Task statement >> Your output should be the lines from the one containing "Click the Yesterday time group label" through the end of the listing, exact and inclusive, with no pictures.

Dataset records >>

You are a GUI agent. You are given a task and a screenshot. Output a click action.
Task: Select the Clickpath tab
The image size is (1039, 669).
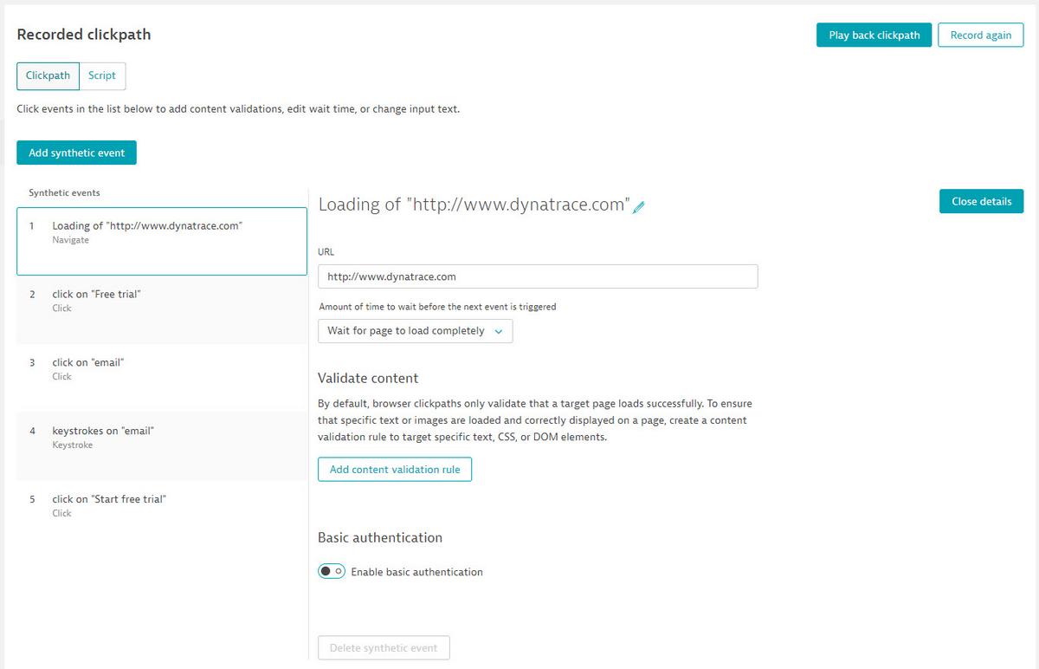(x=48, y=75)
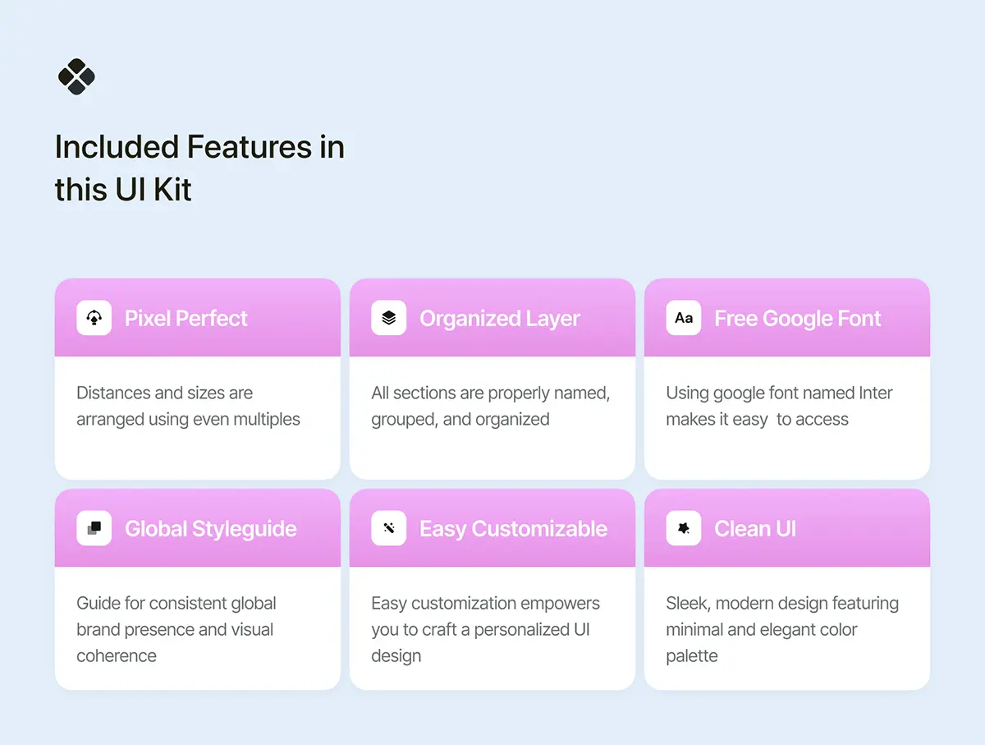
Task: Click the four-diamond logo icon
Action: click(76, 76)
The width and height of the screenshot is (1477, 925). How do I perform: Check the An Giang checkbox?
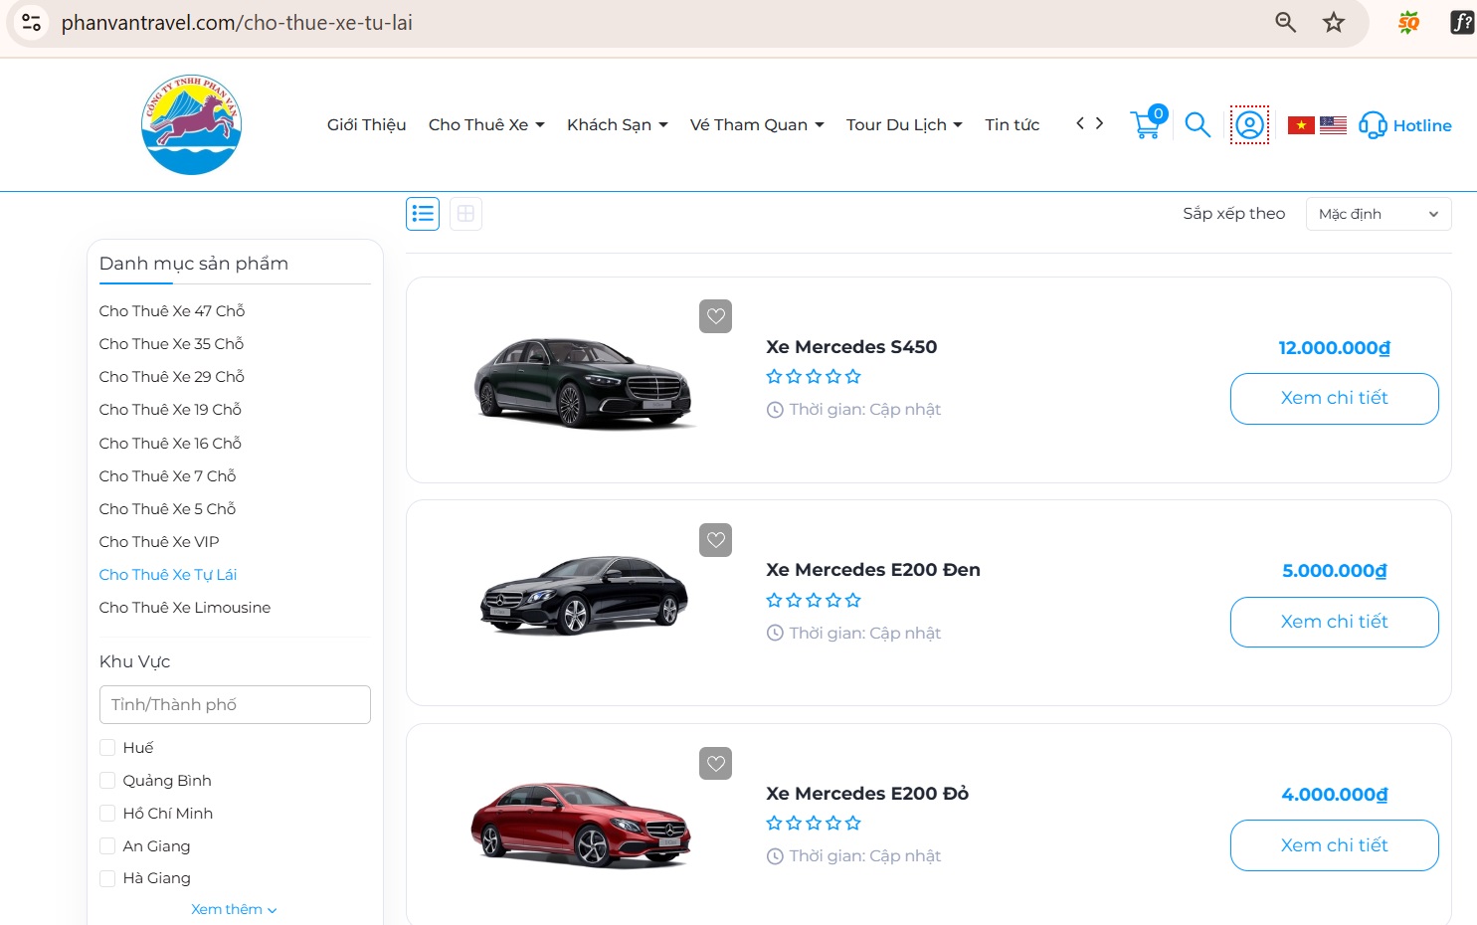tap(107, 845)
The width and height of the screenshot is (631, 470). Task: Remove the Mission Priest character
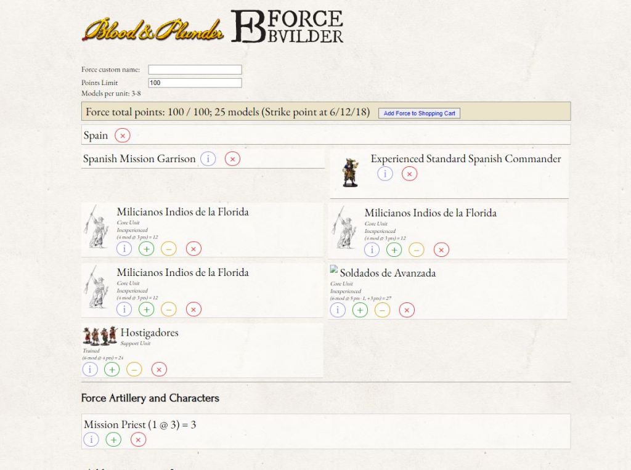coord(138,440)
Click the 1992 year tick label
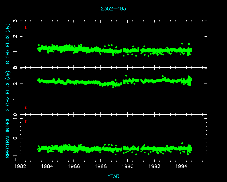The image size is (227, 182). point(154,167)
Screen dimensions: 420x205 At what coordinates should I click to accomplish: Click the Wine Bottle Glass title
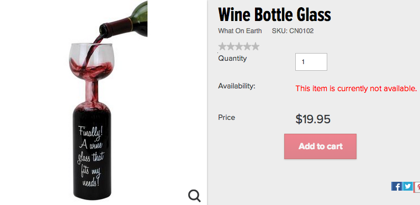click(x=274, y=14)
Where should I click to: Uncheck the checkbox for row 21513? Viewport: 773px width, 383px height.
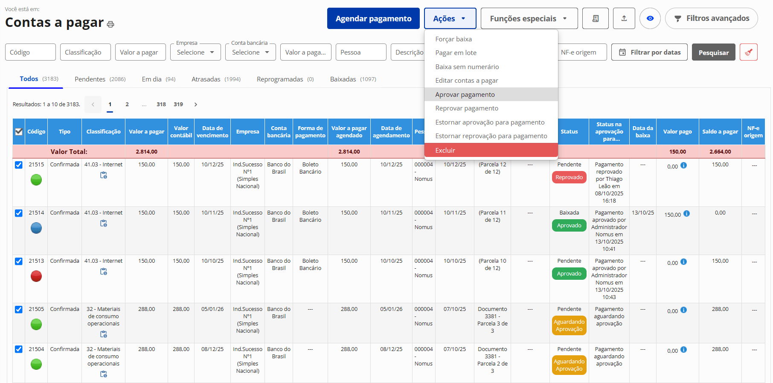(x=19, y=261)

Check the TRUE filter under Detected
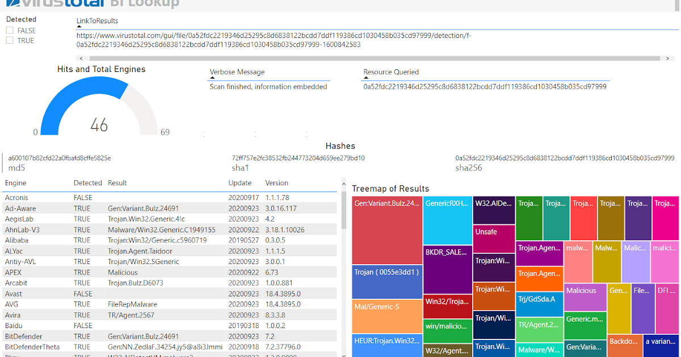pos(9,40)
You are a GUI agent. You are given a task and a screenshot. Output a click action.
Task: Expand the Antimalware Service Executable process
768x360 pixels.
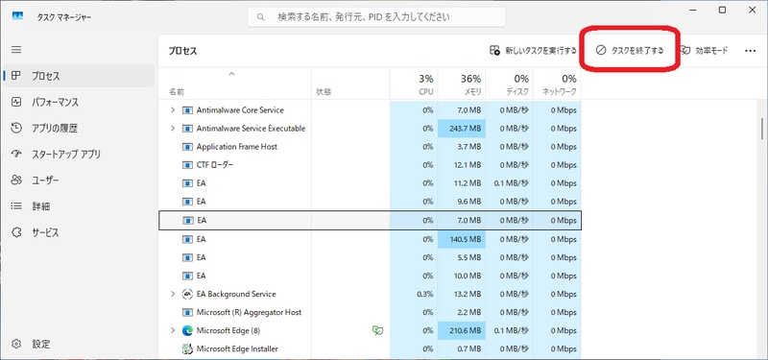(x=173, y=129)
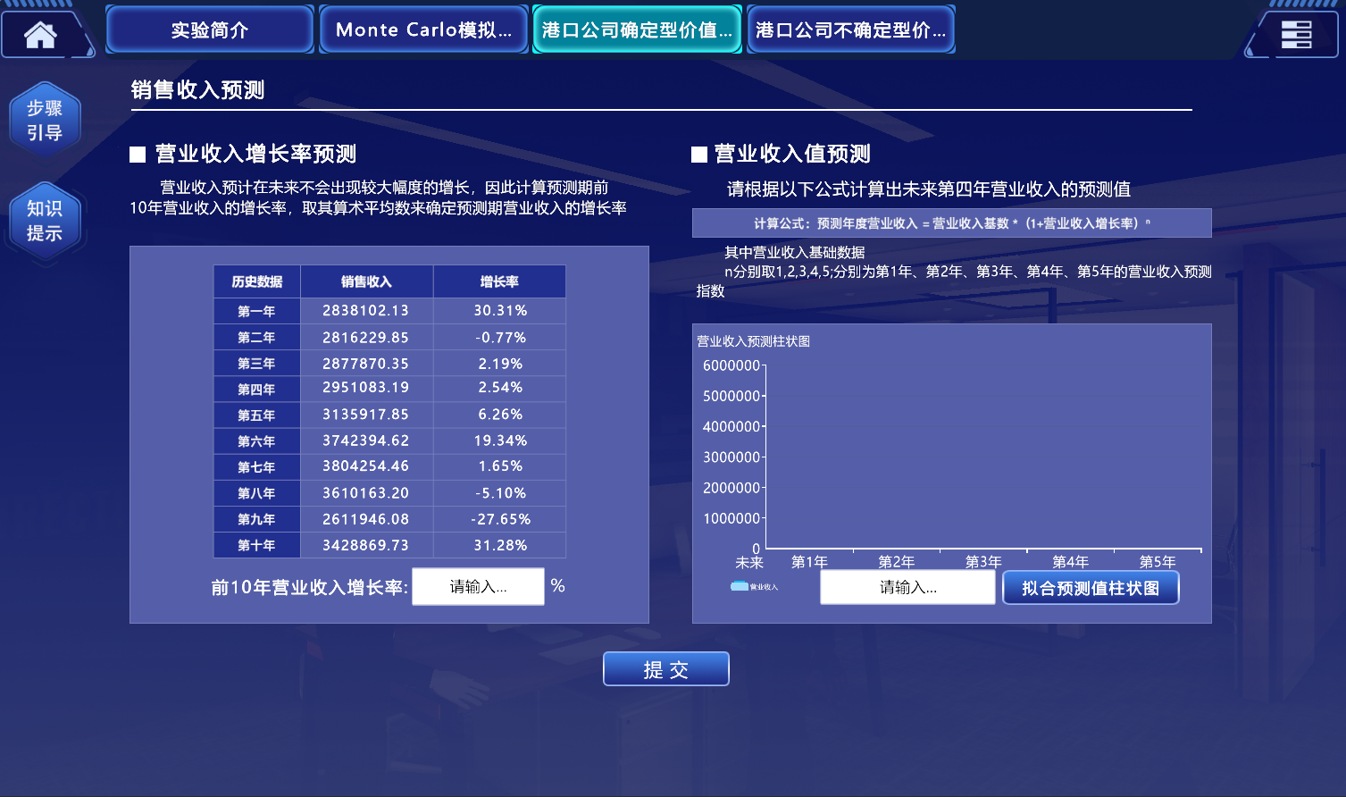Click the forecast value input under the chart

[x=907, y=587]
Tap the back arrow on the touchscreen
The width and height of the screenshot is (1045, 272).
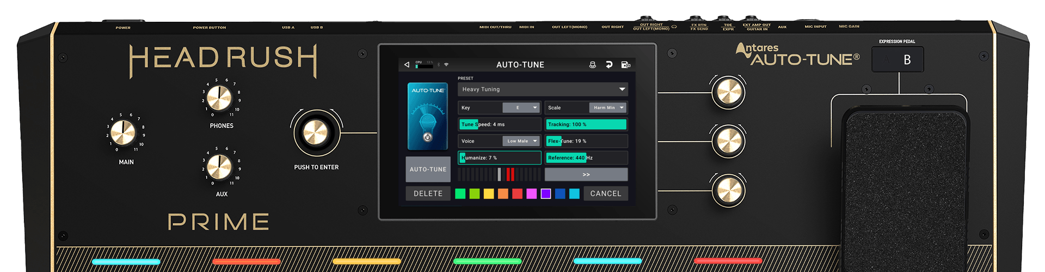pos(407,65)
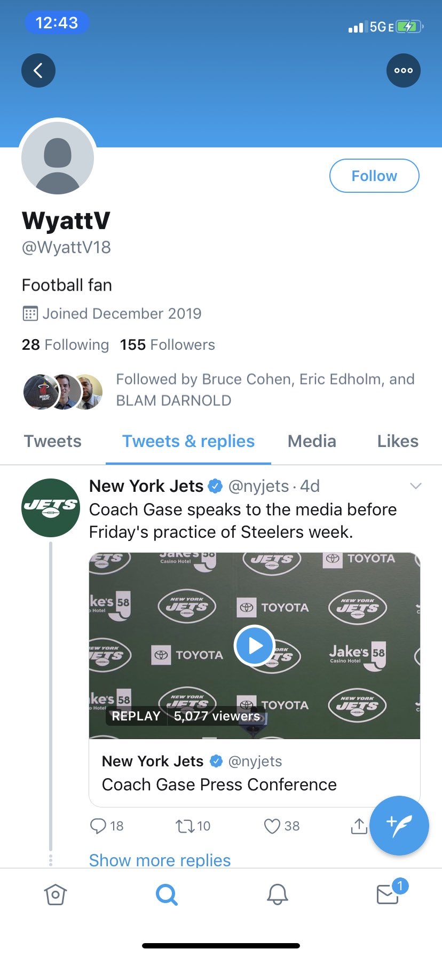Play the Coach Gase press conference video
Screen dimensions: 442x957
(x=254, y=645)
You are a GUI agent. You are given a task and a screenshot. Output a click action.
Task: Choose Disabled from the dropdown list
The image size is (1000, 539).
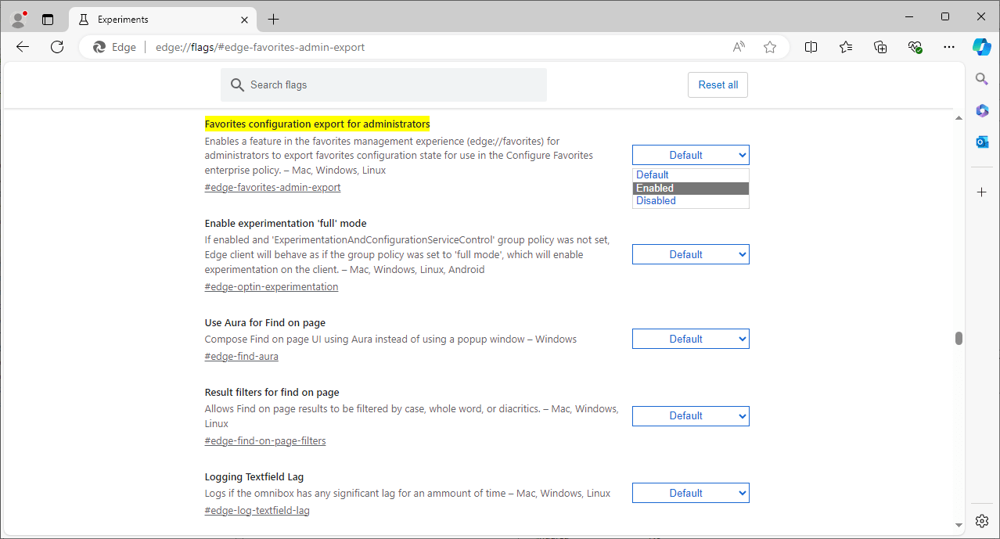click(690, 201)
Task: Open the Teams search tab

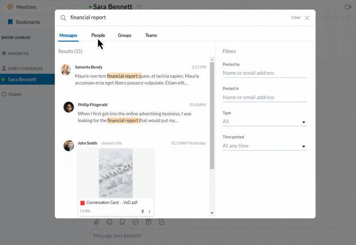Action: [x=151, y=35]
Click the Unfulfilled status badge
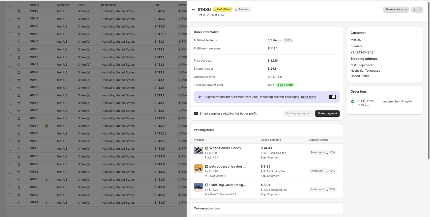430x217 pixels. [222, 10]
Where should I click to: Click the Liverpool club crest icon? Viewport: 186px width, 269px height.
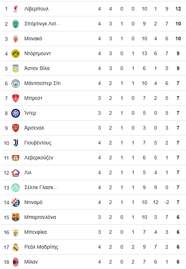[x=16, y=9]
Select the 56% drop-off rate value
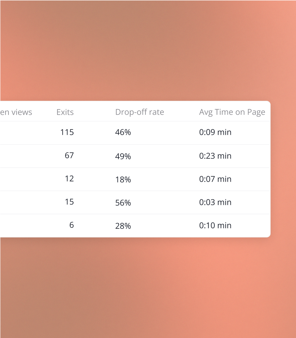This screenshot has width=296, height=338. tap(123, 203)
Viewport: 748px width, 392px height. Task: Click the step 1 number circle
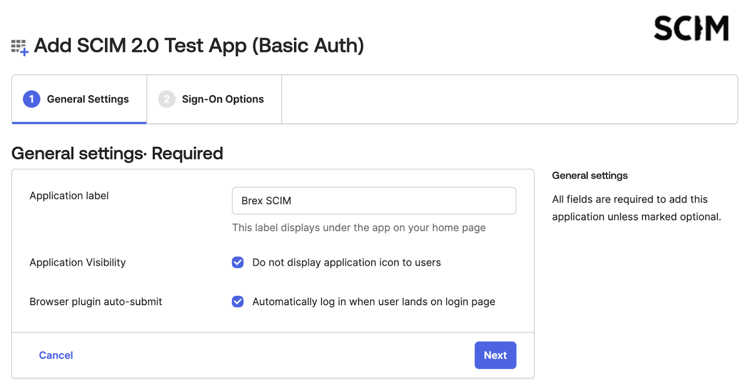click(31, 99)
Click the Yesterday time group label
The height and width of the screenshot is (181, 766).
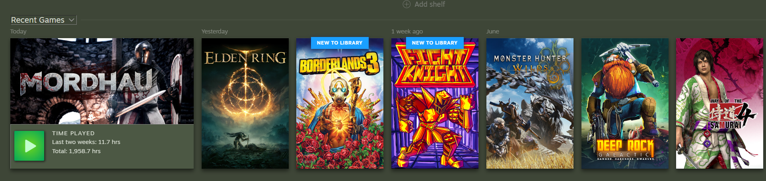[x=215, y=31]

Expected answer >>
Click the Yesterday time group label
The height and width of the screenshot is (181, 766).
[x=215, y=31]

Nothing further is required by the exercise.